Data from a dataset:
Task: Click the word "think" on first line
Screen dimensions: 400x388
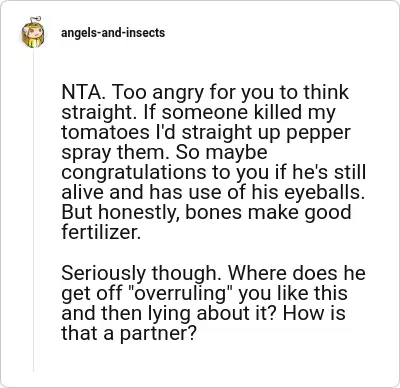Action: (x=326, y=92)
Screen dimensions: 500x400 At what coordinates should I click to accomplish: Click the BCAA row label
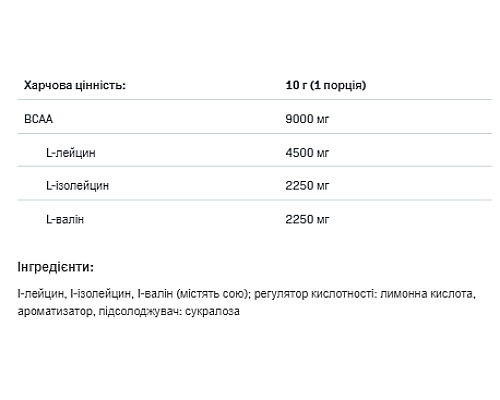tap(38, 119)
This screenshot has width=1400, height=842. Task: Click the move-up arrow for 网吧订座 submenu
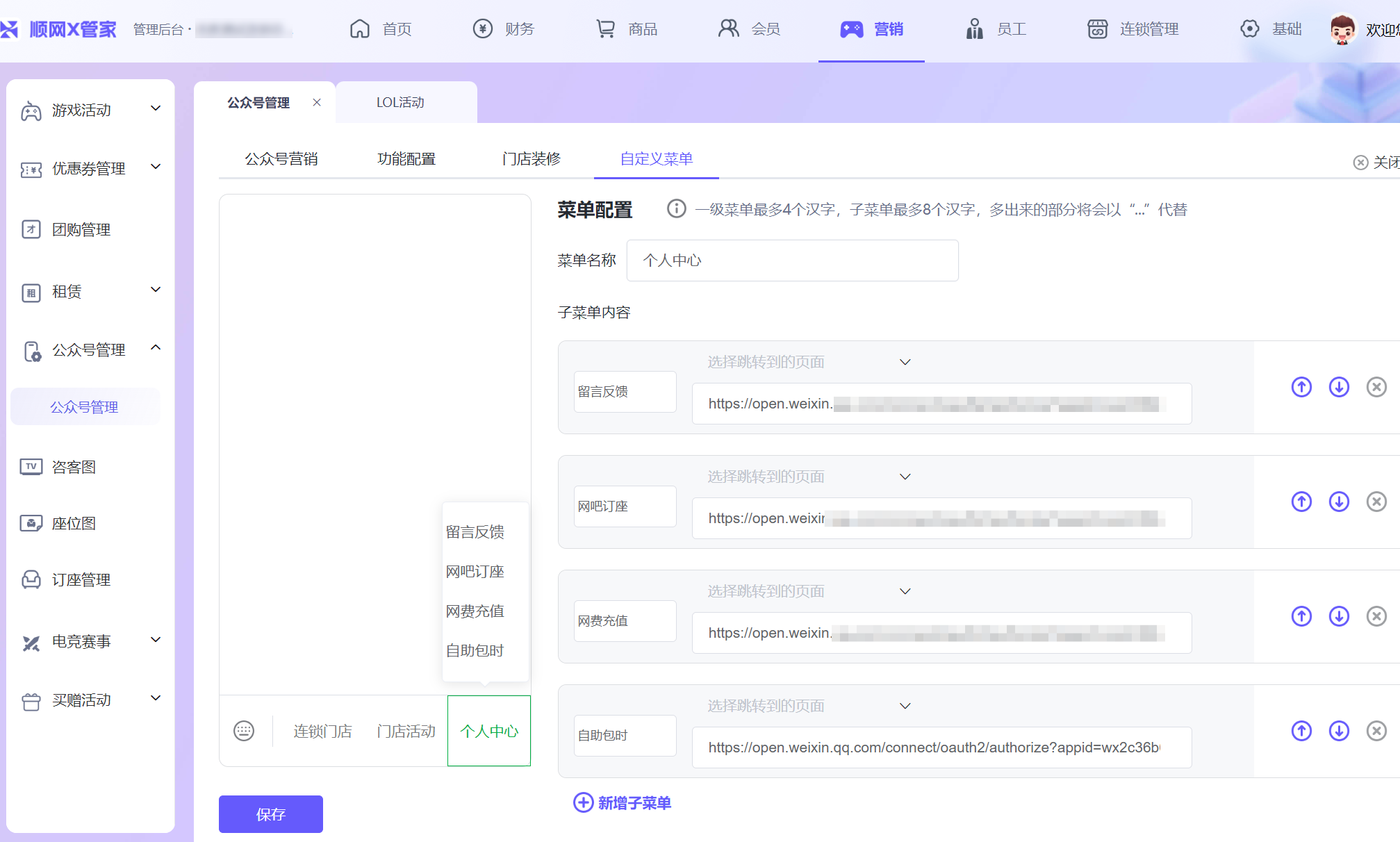pos(1301,502)
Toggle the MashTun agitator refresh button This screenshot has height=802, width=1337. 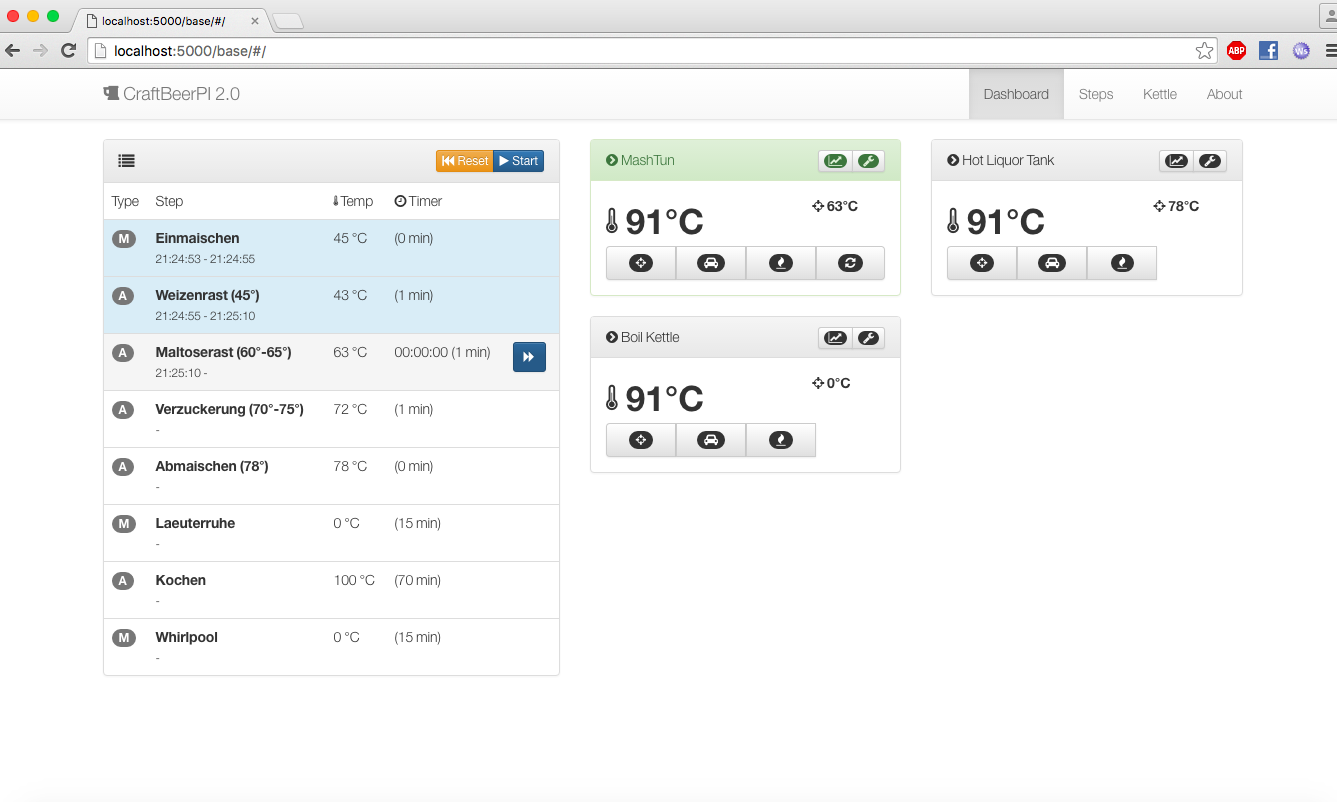[850, 263]
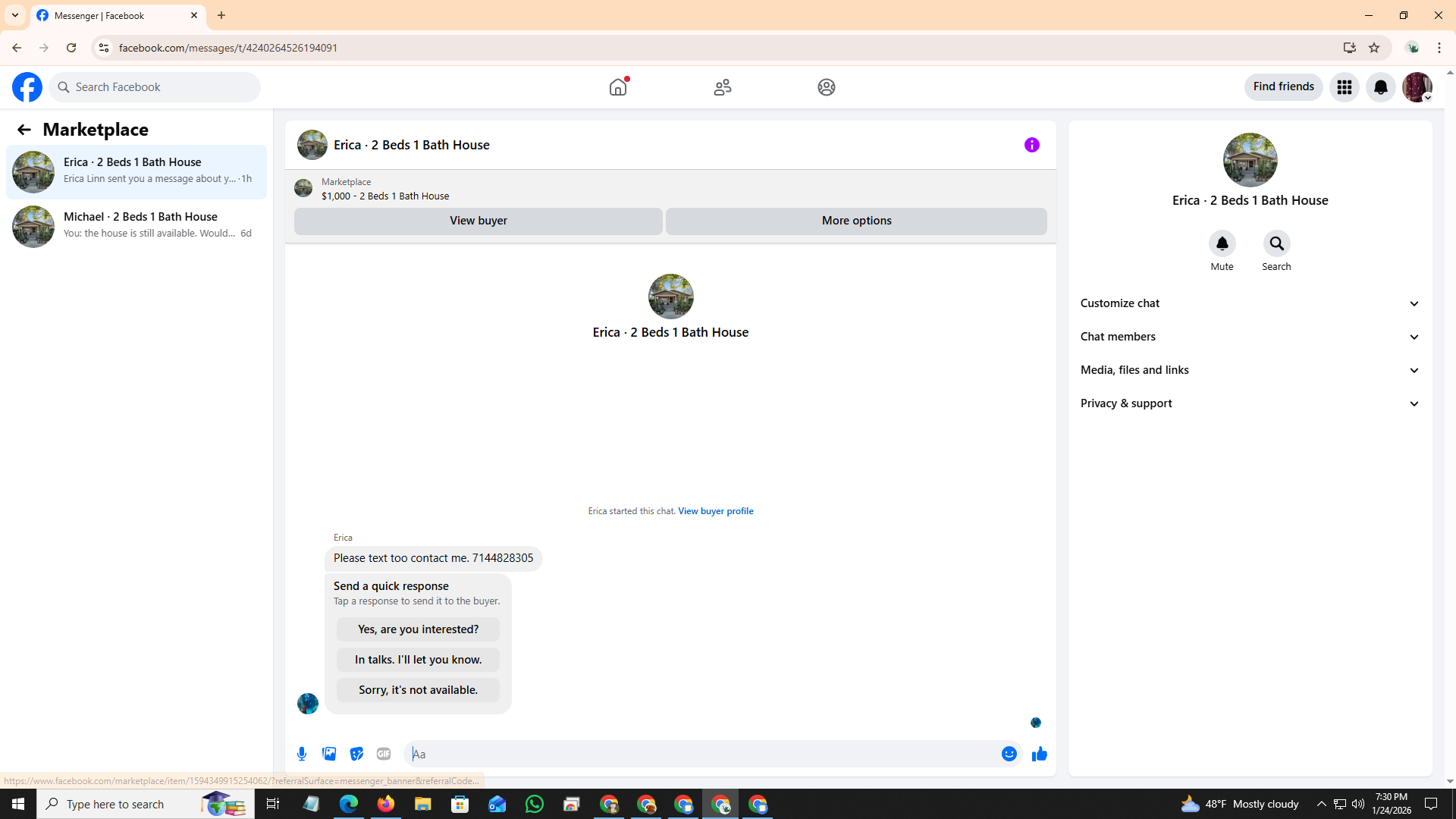Open the Facebook notifications bell

(1380, 87)
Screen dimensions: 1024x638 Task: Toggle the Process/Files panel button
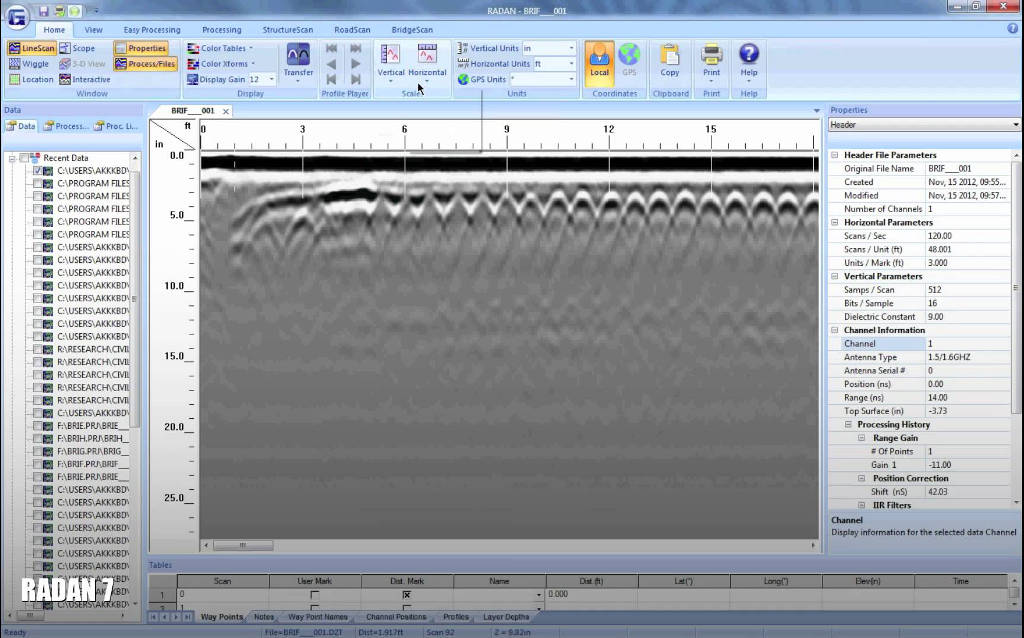click(145, 64)
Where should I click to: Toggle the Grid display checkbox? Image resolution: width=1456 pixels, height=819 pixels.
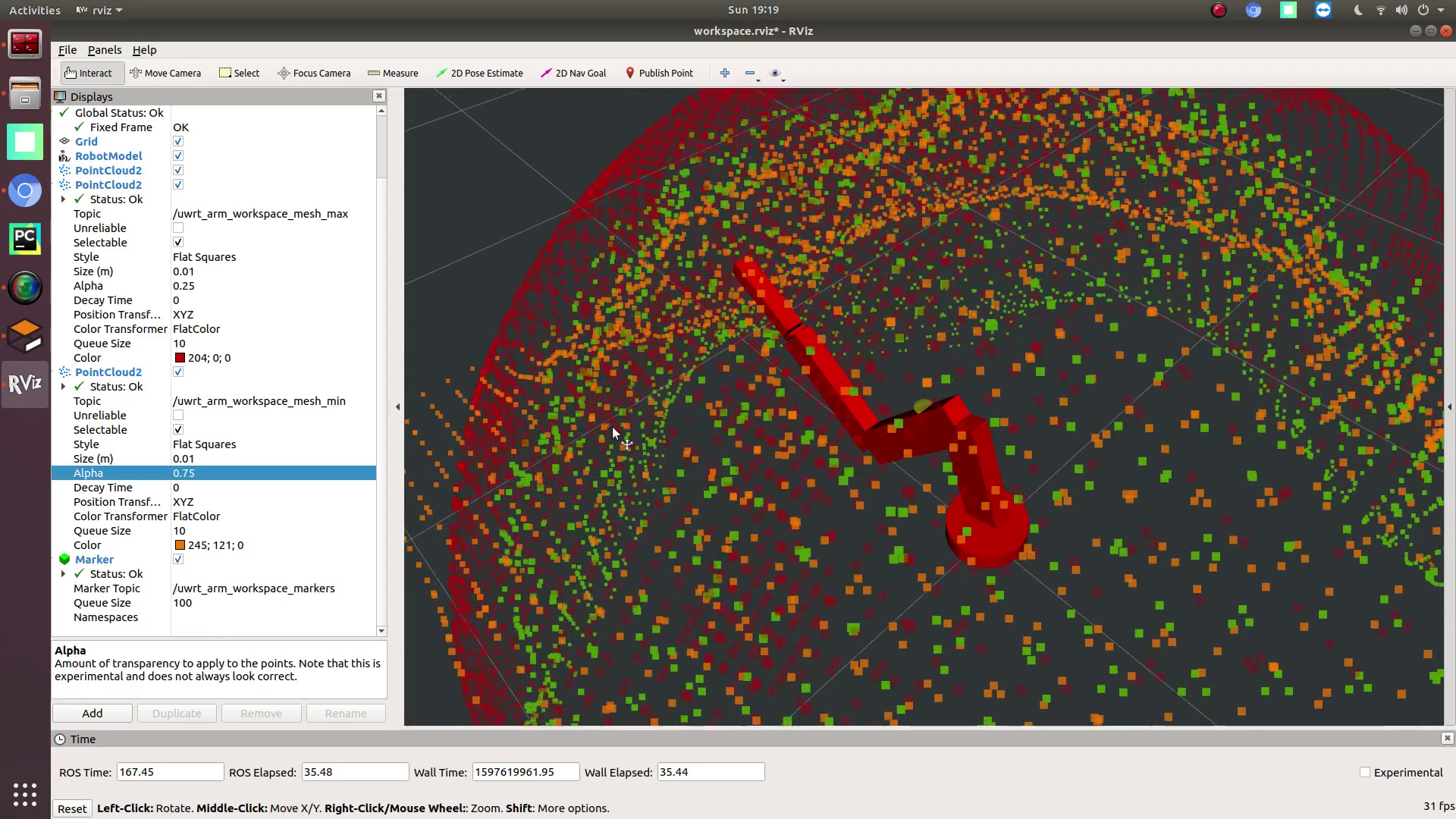(x=178, y=142)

TASK STATEMENT:
Lay out the data from the line containing "Screen dimensions: 1024x638" through the end as a JSON list of strings, one string per line, omitting blank lines. Leave the pictures out of the answer.

TASK OUTPUT:
[
  "Screen dimensions: 1024x638 Task: Toggle the Process/Files panel button",
  "click(145, 64)",
  "Where should I click to: Toggle the Grid display checkbox? Image resolution: width=1456 pixels, height=819 pixels.",
  "(x=178, y=142)"
]